Another characteristic of the body is that it is simple, easy to read. Long content can be sent as an attachment. One paragraph is of one or three sentences by most. The complimentary close is also simple, usually of one word, like “ Thanks”, “Best”, “Cheers”, while not like “ Sincerely yours” or “Best Regards” in traditional letter. It needs to have a space between salutation and body, body and complimentary close, one paragraph and another paragraph, but the beginning should be without space. For example:
Thanks for your files!
I would discuss the project with our engineers on Monday.
Also, it is popular for people using some acronyms or abbreviations according to pronunciation. For example:
d u wnt 2 go out 2nite: Do you want to go out tonight?
lol: Laughing out loud
oic: Oh, I see.
mte: My thoughts exactly.
brb: I’ll be right back.
c u 2morrow: See you tomorrow.
tnx 4 ur elp: Thanks for your help.
btw: By the way
imho: In my humble opinion
asap: As soon as possible
And there are some smileys for emotion. Such as “::-)” means “ I’m smiling at this”, “:-(“ means “ I’m sad about this”.

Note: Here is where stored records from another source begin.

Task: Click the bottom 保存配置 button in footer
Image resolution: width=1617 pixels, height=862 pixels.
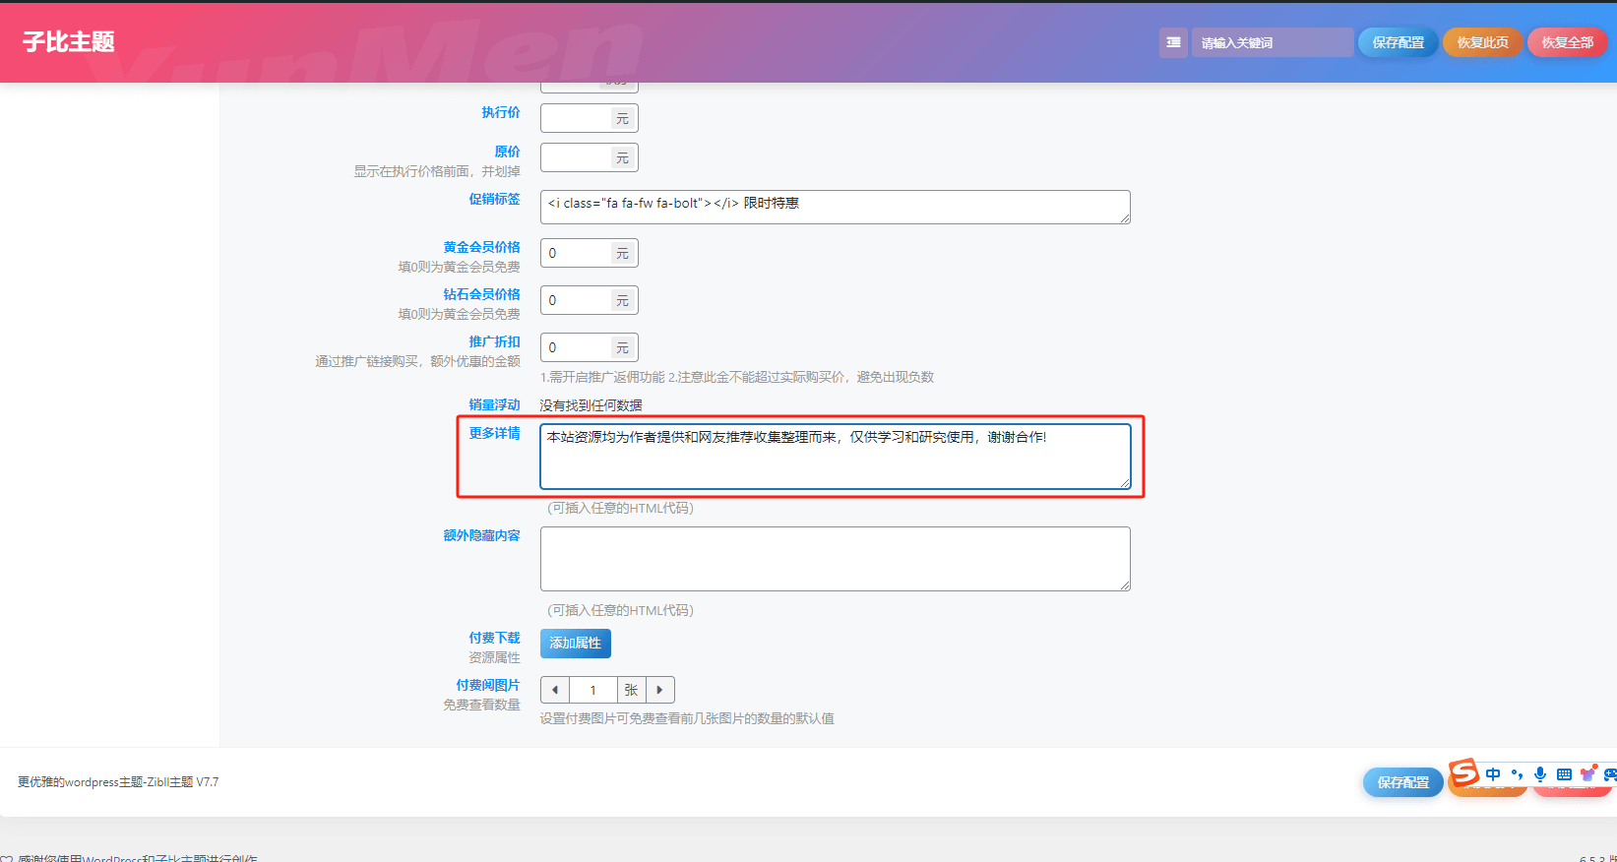Action: point(1402,782)
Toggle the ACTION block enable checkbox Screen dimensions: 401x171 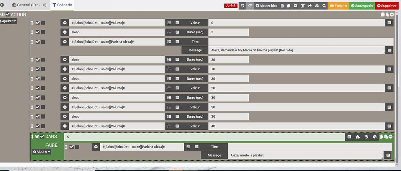[7, 15]

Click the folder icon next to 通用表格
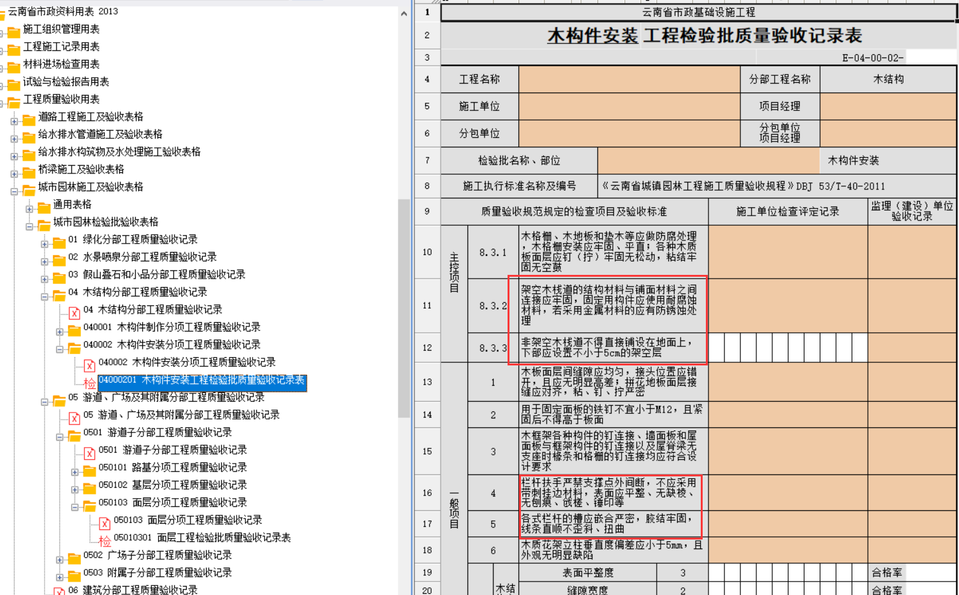pyautogui.click(x=43, y=207)

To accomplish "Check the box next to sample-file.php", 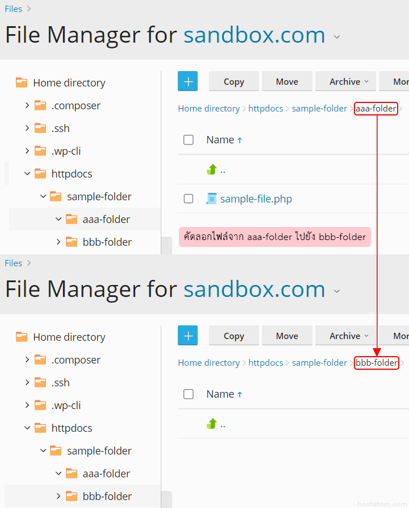I will [189, 199].
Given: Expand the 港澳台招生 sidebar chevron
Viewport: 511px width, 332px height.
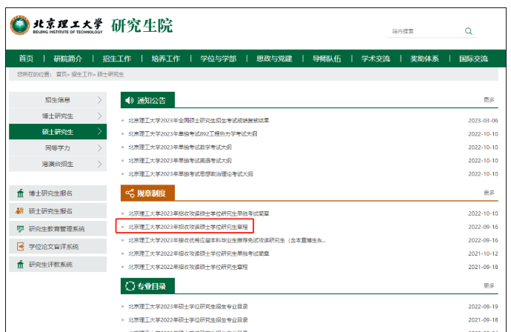Looking at the screenshot, I should pyautogui.click(x=100, y=164).
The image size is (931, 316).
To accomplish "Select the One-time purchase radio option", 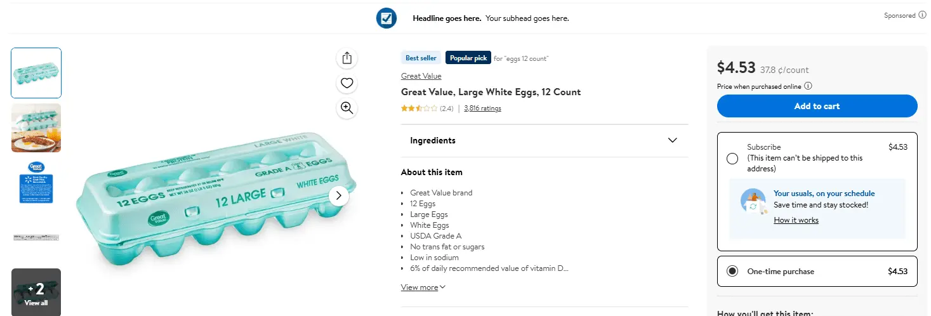I will (x=732, y=272).
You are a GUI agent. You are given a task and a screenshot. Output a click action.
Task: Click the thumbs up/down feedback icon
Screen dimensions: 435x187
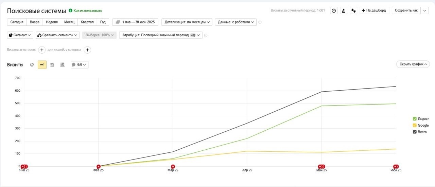coord(353,11)
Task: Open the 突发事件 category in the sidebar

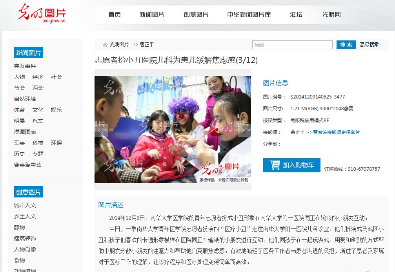Action: [25, 66]
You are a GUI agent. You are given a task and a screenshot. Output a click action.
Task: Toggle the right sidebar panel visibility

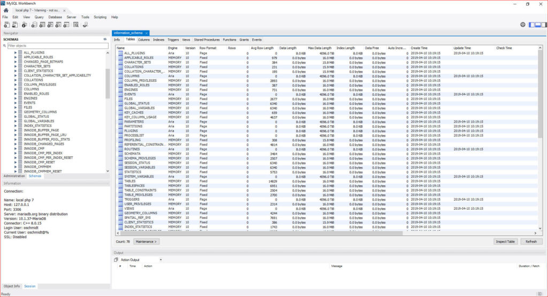click(x=543, y=25)
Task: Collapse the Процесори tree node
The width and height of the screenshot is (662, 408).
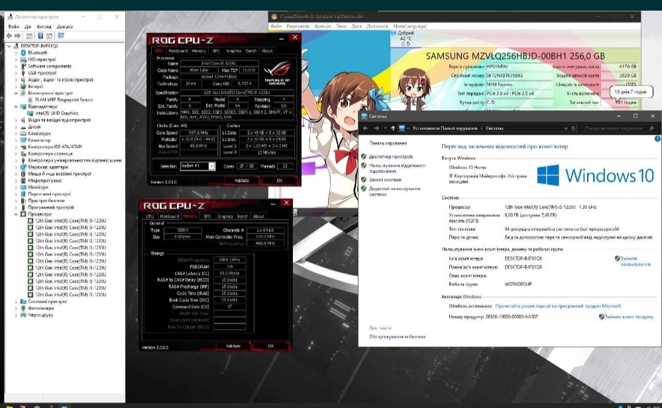Action: tap(16, 214)
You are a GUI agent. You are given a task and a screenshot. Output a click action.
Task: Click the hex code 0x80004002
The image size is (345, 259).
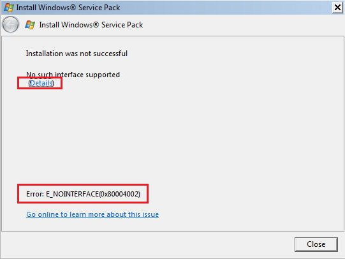(x=119, y=194)
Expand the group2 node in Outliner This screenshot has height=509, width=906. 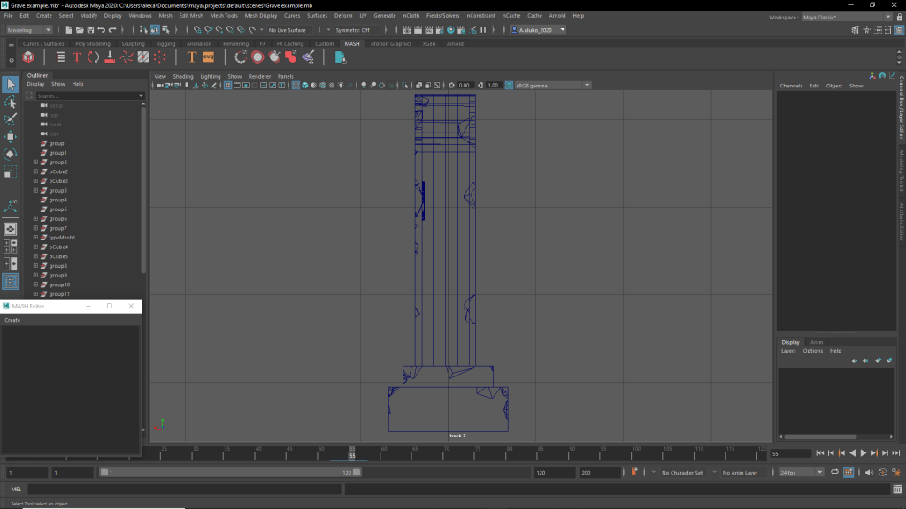(35, 163)
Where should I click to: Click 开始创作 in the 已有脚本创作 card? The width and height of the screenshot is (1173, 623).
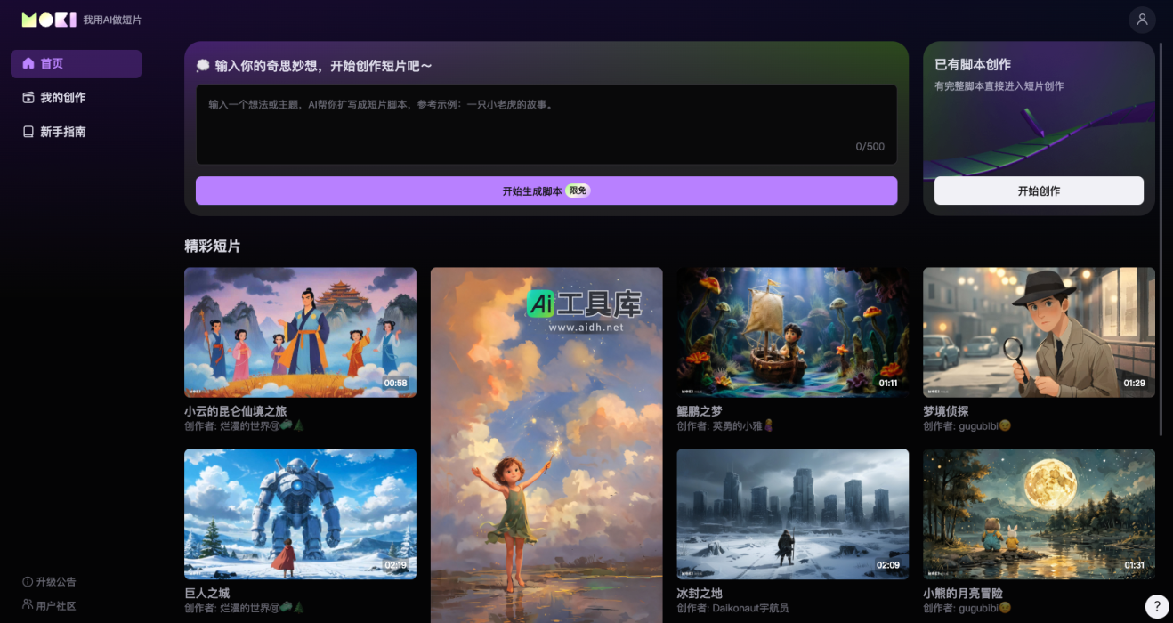(x=1038, y=190)
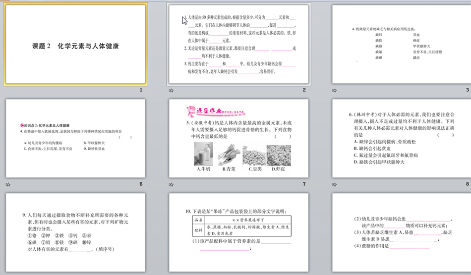Click the animation star icon under slide 6
This screenshot has width=471, height=275.
8,184
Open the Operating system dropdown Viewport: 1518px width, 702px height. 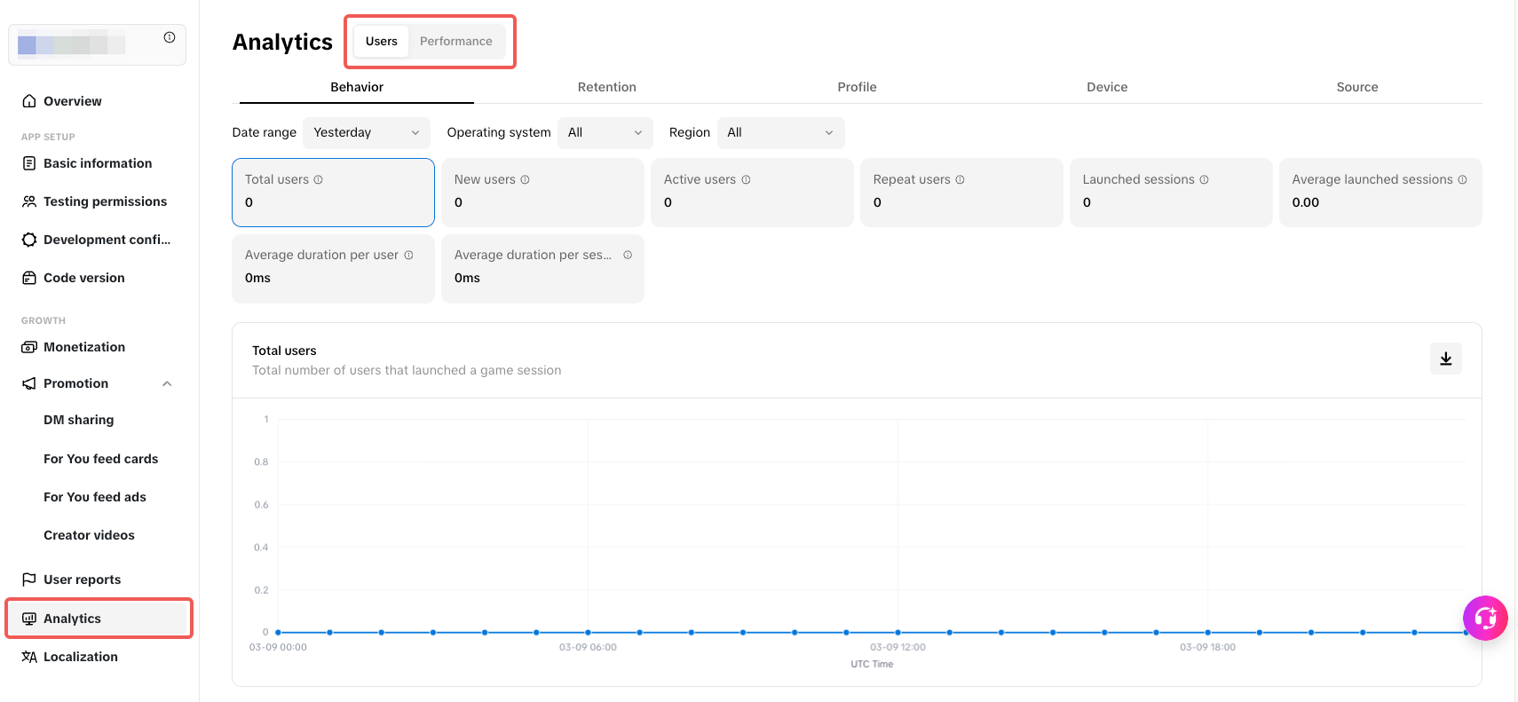605,133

Of course, the above abbreviations and smileys should be used according to the specific condition while not abused.
Although the body is of informal style, it doesn’t mean it can be written carelessly, especially for business email, you should check if it has spelling, grammar or punctuation errors seriously before sending it to foreign clents.
I think when we write emails, we should pay some attention on these aspects so that our communication with foreign clients will be better.